Task to carry out: Where "agent" occurs in a line of the entries below, copy that line.

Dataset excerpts
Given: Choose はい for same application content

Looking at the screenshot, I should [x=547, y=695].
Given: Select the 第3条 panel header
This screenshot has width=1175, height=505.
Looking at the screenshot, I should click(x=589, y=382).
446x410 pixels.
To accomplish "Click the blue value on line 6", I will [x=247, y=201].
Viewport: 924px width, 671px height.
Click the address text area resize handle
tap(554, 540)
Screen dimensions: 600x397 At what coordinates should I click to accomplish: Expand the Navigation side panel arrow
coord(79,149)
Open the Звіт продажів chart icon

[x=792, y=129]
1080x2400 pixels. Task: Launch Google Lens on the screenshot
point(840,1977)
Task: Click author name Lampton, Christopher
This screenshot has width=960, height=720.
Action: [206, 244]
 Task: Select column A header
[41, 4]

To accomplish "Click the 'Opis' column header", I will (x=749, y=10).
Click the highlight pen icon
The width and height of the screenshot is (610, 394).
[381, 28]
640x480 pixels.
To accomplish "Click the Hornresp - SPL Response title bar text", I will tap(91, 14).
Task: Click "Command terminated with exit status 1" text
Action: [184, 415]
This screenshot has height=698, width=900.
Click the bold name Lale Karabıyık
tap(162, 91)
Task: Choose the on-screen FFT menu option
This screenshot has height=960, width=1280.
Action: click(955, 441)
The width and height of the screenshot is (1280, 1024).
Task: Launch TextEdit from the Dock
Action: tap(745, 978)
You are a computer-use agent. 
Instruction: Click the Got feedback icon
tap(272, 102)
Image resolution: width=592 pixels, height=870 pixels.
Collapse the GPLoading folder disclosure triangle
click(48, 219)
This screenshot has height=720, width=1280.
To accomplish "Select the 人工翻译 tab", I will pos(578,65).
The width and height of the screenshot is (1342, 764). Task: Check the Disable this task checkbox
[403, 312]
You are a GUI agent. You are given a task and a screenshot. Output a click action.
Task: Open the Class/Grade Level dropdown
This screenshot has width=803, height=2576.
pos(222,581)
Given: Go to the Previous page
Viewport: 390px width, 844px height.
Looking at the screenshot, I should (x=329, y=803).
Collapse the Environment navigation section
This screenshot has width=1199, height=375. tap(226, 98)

Reply:
You are a computer-use agent. 
You are a GUI agent. You are given a task and a screenshot. Output a click action.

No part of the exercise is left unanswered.